[WORK ITEM] Only the lines below from the one containing "Where should I click to: Select" to the one containing "This screenshot has width=744, height=478." should be repeated, both included and unchanged.

[RECORDS]
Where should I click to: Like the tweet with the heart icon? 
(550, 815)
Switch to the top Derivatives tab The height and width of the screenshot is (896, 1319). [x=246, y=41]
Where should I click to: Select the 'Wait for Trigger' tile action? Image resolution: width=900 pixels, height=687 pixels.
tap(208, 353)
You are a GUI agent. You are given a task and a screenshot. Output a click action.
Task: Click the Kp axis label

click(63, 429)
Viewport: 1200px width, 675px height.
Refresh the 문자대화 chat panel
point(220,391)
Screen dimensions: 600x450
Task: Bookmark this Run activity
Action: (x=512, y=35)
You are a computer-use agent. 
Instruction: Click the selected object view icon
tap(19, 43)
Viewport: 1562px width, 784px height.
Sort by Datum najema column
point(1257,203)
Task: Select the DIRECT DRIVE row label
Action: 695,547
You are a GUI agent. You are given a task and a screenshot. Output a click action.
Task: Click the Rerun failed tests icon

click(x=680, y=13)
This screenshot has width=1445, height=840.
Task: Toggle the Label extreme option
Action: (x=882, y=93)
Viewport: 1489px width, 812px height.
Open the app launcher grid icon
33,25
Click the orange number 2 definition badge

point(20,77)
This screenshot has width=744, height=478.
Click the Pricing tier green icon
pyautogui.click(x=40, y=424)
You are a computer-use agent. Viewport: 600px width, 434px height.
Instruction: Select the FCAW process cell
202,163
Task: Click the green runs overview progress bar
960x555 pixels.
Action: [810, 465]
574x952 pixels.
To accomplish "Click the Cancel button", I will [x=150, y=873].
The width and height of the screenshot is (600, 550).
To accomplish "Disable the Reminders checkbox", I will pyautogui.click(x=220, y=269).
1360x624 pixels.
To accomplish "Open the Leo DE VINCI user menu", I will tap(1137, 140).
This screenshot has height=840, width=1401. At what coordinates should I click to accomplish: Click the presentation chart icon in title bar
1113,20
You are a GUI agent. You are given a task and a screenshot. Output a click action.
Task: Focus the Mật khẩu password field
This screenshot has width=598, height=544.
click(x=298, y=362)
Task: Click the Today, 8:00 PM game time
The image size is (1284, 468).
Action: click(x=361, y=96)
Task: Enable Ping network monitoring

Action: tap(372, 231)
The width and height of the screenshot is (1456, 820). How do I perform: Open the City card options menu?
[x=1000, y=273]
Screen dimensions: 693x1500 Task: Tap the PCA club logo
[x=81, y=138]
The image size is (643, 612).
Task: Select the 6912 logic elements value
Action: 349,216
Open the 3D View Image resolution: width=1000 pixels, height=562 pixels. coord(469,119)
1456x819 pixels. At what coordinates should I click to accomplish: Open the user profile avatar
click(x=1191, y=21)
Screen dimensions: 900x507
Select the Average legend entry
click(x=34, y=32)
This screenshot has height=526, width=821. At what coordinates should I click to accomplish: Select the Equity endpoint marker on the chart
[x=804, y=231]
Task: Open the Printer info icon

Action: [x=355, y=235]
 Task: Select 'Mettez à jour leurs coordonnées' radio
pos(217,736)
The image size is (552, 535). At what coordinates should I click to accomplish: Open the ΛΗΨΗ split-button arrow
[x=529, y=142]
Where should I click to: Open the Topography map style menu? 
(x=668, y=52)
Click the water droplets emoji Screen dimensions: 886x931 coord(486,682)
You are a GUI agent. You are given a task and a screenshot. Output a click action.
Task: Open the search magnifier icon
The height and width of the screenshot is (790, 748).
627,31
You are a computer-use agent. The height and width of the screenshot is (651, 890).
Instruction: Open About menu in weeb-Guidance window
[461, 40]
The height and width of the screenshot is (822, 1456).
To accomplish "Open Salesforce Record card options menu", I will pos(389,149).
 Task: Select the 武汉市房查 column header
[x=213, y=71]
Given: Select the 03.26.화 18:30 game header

[EXERCISE OUTPUT]
Where should I click to: Select the 'Wait for Trigger' tile action? Image resolution: width=900 pixels, height=687 pixels.
tap(208, 353)
You are a GUI agent. You are given a task and a screenshot. Output a click action.
Task: Click the Kp axis label

click(63, 429)
Viewport: 1200px width, 675px height.
Refresh the 문자대화 chat panel
point(220,391)
Screen dimensions: 600x450
Task: Bookmark this Run activity
Action: (x=512, y=35)
You are a computer-use agent. 
Instruction: Click the selected object view icon
tap(19, 43)
Viewport: 1562px width, 784px height.
Sort by Datum najema column
point(1257,203)
Task: Select the DIRECT DRIVE row label
Action: 695,547
You are a GUI agent. You are given a task and a screenshot. Output a click action.
Task: Click the Rerun failed tests icon

click(x=680, y=13)
This screenshot has width=1445, height=840.
Task: Toggle the Label extreme option
Action: (x=882, y=93)
Viewport: 1489px width, 812px height.
Open the app launcher grid icon
33,25
Click the orange number 2 definition badge

point(20,77)
This screenshot has width=744, height=478.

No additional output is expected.